Copy each line of the records below that mentions the word "item".

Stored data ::
----

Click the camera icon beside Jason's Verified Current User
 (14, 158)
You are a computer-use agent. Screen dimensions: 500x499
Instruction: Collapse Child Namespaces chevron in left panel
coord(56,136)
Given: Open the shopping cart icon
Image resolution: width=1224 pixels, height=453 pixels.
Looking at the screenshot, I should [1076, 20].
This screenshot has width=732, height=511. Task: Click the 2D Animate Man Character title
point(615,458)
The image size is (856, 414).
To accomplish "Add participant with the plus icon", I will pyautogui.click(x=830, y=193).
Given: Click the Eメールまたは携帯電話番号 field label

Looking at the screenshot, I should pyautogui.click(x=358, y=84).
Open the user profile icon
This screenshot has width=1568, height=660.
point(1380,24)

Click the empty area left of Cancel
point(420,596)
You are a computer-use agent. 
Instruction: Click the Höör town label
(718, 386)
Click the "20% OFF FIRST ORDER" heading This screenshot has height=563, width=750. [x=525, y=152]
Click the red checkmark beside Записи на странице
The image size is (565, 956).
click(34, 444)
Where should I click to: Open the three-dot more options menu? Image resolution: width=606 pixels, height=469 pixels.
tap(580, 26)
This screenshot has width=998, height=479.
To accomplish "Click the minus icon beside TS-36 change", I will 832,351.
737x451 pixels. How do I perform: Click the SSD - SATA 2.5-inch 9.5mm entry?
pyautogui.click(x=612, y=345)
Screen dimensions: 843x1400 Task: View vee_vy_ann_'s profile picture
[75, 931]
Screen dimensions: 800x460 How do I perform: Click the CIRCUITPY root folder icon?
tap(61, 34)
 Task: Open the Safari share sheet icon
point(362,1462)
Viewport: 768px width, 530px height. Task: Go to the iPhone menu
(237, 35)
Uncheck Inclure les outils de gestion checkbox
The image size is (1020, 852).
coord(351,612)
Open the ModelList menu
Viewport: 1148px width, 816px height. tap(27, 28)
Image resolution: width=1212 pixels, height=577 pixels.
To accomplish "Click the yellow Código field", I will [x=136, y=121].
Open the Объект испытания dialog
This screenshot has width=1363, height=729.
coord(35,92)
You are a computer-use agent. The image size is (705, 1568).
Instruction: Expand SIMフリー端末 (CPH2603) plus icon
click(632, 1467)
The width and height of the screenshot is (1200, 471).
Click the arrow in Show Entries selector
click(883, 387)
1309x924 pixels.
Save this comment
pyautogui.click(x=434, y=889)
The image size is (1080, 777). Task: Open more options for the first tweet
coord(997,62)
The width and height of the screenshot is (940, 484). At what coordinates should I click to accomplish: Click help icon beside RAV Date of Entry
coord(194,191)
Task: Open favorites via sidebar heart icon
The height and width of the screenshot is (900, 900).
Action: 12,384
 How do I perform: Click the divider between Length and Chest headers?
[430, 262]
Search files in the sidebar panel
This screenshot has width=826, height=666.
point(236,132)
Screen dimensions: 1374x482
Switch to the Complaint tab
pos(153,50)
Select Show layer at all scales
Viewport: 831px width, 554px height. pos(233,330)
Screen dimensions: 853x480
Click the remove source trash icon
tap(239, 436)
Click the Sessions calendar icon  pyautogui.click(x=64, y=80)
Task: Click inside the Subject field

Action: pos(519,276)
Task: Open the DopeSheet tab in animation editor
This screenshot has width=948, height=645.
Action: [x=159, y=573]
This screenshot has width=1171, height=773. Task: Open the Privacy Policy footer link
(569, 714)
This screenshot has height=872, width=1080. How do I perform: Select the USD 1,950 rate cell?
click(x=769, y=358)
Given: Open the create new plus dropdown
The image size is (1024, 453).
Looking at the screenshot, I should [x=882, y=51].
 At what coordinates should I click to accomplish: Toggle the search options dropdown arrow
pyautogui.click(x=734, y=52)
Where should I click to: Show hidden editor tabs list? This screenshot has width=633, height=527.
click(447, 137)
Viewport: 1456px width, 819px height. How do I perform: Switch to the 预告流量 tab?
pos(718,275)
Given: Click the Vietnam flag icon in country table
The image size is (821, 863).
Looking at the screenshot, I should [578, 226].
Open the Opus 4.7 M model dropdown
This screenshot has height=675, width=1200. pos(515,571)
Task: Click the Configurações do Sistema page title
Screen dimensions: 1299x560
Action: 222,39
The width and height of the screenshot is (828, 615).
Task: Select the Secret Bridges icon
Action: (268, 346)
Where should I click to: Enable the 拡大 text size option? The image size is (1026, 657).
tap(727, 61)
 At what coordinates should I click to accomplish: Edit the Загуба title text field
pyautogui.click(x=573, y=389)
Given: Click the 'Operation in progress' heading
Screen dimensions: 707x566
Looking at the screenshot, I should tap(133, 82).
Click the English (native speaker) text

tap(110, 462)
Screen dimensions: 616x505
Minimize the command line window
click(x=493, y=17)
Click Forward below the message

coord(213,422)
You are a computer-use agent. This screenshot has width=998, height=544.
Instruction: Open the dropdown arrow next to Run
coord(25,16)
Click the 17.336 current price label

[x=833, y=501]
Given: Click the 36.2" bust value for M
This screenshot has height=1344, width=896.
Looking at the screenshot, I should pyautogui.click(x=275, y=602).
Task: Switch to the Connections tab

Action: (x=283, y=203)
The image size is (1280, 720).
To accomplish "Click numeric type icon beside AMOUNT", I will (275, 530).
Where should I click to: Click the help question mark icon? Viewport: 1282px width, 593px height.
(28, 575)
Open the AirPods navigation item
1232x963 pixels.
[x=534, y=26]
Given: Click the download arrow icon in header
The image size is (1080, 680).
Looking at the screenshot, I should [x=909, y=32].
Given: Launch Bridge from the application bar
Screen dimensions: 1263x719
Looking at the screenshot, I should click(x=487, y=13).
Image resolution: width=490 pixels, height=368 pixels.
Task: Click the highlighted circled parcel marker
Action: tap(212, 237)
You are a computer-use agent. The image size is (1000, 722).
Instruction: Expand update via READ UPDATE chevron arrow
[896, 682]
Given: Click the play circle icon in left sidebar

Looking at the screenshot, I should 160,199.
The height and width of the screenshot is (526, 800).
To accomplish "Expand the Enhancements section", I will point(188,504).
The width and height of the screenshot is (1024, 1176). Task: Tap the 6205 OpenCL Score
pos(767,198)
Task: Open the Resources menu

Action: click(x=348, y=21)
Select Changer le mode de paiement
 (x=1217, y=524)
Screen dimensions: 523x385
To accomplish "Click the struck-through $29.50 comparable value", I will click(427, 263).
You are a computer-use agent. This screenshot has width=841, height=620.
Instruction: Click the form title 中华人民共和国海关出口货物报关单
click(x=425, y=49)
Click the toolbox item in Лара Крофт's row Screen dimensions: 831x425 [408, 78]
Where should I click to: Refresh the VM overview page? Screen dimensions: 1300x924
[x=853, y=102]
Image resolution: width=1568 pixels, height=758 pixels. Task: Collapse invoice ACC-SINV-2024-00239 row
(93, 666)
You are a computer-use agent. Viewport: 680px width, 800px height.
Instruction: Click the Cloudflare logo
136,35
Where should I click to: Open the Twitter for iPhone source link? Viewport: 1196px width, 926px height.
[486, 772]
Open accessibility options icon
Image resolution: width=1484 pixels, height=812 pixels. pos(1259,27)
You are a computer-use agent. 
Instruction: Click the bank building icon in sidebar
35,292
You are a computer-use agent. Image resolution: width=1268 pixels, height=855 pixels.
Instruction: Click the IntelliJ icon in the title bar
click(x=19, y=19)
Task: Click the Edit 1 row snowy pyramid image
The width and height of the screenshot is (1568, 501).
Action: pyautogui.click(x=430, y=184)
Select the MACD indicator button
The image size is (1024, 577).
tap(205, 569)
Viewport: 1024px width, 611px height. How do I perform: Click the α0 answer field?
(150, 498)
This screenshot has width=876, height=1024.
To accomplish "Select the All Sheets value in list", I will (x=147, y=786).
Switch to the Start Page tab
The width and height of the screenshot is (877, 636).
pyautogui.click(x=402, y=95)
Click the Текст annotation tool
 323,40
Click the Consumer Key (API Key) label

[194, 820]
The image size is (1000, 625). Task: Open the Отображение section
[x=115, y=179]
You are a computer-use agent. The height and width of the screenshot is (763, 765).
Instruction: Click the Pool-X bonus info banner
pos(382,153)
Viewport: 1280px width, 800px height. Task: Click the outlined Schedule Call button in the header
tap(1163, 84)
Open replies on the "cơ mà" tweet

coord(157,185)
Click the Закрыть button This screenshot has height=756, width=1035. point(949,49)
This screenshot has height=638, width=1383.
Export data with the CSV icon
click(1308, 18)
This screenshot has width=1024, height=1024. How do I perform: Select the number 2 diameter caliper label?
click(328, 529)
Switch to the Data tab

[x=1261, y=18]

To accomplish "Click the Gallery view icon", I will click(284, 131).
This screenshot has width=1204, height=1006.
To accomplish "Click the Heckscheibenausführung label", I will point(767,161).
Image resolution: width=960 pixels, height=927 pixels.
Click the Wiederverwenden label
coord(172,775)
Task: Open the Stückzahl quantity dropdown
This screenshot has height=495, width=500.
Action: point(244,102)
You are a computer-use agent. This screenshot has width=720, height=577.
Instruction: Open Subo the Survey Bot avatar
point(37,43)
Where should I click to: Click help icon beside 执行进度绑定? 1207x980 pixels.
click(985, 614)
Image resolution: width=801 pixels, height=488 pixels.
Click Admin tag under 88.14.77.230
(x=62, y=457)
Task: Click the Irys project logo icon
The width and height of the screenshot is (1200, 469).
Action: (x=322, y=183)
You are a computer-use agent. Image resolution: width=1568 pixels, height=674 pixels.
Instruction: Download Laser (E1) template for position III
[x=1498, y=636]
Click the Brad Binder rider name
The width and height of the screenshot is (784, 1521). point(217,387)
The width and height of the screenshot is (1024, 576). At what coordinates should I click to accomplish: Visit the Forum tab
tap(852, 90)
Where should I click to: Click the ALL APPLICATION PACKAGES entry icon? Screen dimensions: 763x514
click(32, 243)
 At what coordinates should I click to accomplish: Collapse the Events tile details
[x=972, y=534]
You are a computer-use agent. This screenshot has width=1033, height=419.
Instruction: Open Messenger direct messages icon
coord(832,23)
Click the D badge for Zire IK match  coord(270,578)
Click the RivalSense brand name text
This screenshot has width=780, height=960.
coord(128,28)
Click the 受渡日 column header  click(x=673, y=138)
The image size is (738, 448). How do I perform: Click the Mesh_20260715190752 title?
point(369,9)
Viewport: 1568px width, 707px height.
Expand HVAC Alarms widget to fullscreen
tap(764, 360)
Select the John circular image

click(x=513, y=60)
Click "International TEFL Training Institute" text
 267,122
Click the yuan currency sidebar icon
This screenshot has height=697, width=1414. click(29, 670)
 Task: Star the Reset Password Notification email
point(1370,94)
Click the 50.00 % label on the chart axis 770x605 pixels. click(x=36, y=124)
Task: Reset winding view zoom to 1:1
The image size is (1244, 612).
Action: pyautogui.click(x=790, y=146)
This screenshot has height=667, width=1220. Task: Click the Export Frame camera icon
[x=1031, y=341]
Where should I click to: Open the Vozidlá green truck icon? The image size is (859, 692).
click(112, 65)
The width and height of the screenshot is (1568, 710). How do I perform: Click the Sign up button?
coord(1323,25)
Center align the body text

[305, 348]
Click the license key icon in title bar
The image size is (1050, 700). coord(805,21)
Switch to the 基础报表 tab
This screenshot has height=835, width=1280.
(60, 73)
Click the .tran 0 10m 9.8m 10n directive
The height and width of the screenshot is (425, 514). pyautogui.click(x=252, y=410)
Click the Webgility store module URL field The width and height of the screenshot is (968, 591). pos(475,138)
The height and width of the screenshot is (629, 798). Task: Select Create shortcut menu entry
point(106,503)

----

ANSWER SPACE ::
Open the AirPods navigation item
Click the toolbox item in Лара Крофт's row Screen dimensions: 831x425 [408, 78]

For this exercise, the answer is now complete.